WINNER: Amazon Fire TV Recast.
Amazon Fire TV Recast supports all of Amazon ecosystem devices like Fire TVs, Echo Show and Fire tablet (5th Gen or above). On the mobile side both iOS 10 (or above) and Android 4.4 (or above) are supported.
Tablo on the other hand supports pretty much every major TV and mobile device with the exception of Playstation and Nintendo consoles. Android TV, Apple TV, Chromecast, Fire TV, Roku, Xbox One, LG Smart TVs running LG webOS 3.0+ and Samsung Smart TVs running the TIZEN OS are supported as well as both Android and iOS on mobile.
Amazon is either really short sighted or they want to test Recast in their ecosystem before rolling it out on other platforms. While I don’t expect both Apple TV and Android TV applications unless they bury the hatchet with both Apple and Google it would be great to see Roku and remaining platforms being added in the near future. As it stands today Tablo wins this category by a huge margin.
Amazon Fire TV Recast 2 tuner model retails for $229.99 and doesn’t require any monthly subscription fees. There is also bundle available now which adds new Fire TV Stick 4K and HD antenna for the low price of $249.97. This will get you started on a single screen without the need to purchase anything else if you are within 30 miles of the broadcasting station.
Tablo DUAL 64GB OTA DVR costs $219.99 and requires either monthly ($5/mo), yearly ($50/mo) or lifetime ($150) subscription fees. First month is free.
So let’s say you want to replicate Amazon’s offering, you would have to add lifetime subscription which would put you at $369.99 compared to Recast at $229.99 even before taking the offered bundle discount into consideration. Amazon Fire TV Recast is the clear winner on the value proposition.
WINNER: Amazon Fire TV Recast
Here are the differences summarized in the table if above was too much to read:
|Amazon Fire TV Recast||Tablo DUAL 64GB|
|Wired connectivity||Gigabit Ethernet||Fast Ethernet|
|Wireless connectivity||Dual-Band (2.4 ghz and 5 ghz) 802.11 a/b/g/n/ac||Dual-Band (2.4 ghz and 5 ghz) 802.11 a/b/g/n|
|Hours of storage at 720p@60fps||75 hours||14 hours|
|Supported TV devices||Fire TV and Echo Show||Android TV, Apple TV, Chromecast, Fire TV, Roku, Xbox One, LG Smart TVs running LG webOS 3.0+ and Samsung Smart TVs|
|Price||$229.99||$369.99 ($219.99 + $150 lifetime subscription)|
Summary and recommendations:
It is great to see Amazon coming to the over-the-air DVR market. Hopefully this will improve and reinvigorate competitive landscape which will be good for all of us.
If you are an Amazon household and already have Fire TV and Echo Show devices deployed throughout the choice is very clear. Amazon Fire TV Recast provides much better value and I am sure that it will be very well integrated into the Fire TV UI as well as provide voice controlled operation through Alexa.
If however you have other streamers like Android TV, Apple TV, Roku or you use smart features of the Samsung and LG TV then Tablo is a very clear winner.
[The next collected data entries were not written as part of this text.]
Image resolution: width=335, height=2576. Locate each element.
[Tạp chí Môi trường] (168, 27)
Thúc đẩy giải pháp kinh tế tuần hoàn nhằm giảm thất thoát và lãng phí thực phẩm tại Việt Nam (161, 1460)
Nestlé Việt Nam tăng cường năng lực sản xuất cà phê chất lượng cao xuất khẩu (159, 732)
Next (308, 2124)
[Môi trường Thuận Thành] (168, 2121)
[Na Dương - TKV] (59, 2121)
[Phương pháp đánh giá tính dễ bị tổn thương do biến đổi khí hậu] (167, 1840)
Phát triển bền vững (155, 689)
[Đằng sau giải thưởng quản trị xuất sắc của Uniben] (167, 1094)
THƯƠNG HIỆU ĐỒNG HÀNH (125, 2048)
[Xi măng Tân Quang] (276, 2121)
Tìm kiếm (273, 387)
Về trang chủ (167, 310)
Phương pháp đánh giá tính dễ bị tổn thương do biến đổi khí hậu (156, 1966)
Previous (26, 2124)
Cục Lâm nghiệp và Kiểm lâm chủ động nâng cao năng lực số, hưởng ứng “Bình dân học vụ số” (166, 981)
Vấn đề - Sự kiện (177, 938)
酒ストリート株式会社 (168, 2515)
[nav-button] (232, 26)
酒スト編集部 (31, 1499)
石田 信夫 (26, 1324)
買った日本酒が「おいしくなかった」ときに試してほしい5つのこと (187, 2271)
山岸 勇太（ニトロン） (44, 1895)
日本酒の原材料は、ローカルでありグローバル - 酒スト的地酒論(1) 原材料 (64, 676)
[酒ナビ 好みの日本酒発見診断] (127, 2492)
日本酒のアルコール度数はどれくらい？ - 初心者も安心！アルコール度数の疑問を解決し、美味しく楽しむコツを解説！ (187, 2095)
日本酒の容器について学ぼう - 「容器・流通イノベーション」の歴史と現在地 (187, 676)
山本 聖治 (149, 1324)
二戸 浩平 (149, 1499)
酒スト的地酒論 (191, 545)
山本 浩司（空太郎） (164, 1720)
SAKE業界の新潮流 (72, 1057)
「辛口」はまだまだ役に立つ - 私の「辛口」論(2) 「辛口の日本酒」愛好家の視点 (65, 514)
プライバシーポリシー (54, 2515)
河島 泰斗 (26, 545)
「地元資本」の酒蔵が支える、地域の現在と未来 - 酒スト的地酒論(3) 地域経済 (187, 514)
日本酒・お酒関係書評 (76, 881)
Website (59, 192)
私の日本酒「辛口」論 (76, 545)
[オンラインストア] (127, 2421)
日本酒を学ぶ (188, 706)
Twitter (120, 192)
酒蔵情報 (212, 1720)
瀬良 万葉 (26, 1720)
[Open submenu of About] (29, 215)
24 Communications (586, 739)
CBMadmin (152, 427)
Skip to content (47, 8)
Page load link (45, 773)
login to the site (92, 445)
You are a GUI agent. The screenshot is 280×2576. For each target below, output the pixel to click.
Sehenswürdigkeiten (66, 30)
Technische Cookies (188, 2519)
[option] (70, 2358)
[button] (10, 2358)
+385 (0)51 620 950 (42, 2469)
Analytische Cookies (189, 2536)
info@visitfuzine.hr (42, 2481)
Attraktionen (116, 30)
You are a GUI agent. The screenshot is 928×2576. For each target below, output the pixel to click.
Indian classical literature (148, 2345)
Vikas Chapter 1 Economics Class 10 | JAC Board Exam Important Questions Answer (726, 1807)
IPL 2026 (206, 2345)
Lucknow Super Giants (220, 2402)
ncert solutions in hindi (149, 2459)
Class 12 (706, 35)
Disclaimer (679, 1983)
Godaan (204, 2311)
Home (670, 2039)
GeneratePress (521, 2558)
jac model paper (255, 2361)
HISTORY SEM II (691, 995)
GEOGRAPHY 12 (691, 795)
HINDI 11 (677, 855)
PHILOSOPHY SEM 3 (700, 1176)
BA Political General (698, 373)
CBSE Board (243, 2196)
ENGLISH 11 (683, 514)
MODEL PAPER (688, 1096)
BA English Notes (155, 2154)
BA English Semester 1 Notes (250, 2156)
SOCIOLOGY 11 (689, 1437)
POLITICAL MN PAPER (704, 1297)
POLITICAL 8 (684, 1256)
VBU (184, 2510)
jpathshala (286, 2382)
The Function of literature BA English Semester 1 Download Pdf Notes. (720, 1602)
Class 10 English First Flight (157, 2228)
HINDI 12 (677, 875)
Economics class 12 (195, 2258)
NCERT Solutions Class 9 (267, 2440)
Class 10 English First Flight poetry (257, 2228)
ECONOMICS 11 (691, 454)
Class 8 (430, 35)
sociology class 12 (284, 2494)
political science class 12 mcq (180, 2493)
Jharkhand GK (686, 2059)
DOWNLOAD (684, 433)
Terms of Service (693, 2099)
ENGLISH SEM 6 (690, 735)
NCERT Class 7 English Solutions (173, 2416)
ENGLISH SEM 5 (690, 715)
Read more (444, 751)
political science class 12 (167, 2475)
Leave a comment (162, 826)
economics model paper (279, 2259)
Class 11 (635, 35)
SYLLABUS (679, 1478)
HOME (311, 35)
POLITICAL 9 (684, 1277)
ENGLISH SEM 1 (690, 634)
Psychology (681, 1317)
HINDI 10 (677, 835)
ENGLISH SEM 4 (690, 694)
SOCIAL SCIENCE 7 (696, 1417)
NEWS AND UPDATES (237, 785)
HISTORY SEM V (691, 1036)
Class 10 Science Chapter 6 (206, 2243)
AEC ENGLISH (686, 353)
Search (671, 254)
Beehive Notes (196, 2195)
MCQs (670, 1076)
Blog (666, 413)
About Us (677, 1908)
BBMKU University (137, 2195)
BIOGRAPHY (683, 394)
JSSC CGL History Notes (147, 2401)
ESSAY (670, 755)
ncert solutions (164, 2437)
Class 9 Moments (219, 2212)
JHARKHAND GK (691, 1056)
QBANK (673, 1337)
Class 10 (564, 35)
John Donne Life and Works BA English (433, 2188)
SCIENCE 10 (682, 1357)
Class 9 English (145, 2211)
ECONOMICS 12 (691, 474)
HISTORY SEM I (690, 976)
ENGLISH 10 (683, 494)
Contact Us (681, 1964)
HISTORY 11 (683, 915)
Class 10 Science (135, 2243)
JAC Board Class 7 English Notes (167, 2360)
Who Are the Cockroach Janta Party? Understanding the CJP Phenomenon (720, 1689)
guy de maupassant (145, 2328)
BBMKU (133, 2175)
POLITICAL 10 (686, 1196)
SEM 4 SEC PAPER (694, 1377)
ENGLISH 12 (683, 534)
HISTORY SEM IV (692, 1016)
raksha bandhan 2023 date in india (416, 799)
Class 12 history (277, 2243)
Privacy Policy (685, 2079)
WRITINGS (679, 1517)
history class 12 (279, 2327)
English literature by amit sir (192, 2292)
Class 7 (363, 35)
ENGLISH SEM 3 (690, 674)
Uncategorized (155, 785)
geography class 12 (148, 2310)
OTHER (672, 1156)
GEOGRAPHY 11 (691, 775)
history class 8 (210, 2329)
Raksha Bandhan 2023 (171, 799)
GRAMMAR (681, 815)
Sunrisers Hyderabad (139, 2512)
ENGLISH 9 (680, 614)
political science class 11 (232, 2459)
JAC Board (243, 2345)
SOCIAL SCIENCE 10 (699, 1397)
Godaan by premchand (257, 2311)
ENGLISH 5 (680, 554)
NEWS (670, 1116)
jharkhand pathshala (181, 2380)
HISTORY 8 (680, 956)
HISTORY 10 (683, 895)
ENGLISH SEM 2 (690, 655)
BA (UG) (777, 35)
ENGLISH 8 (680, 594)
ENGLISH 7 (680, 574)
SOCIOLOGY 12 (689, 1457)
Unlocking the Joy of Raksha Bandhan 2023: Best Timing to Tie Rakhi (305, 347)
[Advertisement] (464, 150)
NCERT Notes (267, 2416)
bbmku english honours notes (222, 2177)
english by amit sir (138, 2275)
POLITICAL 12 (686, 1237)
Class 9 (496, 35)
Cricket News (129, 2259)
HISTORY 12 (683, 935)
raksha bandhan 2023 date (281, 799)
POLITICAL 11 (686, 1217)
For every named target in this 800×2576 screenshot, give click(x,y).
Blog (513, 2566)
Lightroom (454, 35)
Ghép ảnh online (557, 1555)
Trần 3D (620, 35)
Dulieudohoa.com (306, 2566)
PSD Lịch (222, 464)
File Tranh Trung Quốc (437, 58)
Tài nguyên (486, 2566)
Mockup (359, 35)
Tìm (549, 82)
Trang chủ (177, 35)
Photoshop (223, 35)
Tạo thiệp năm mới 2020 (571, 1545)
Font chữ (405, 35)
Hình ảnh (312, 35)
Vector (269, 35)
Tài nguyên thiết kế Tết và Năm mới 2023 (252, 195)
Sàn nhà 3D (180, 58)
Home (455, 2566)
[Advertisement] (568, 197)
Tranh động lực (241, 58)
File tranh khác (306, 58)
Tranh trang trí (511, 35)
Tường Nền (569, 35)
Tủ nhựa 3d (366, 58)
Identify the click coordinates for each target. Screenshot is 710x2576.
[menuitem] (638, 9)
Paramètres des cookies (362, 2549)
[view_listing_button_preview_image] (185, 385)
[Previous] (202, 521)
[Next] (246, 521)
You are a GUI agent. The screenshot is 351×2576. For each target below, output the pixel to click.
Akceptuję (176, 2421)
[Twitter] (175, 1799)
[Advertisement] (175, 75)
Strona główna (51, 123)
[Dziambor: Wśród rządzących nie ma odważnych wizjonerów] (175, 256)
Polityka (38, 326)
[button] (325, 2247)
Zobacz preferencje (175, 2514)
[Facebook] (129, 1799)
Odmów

Even though it costs more it supports many more device types. You’ll just have to look past the channel tuning delays that affect their devices.
Now let’s say you don’t have any streaming devices deployed yet and are currently deciding between Android TV, Apple TV, Fire TV, Roku, etc. Well I would definitely wait to see if Recast delivers because between that and the new Fire TV Stick 4K they probably have the strongest offering that will combine over-the-air and streaming into one platform.
Now we wait and see if Amazon delivers on their promises.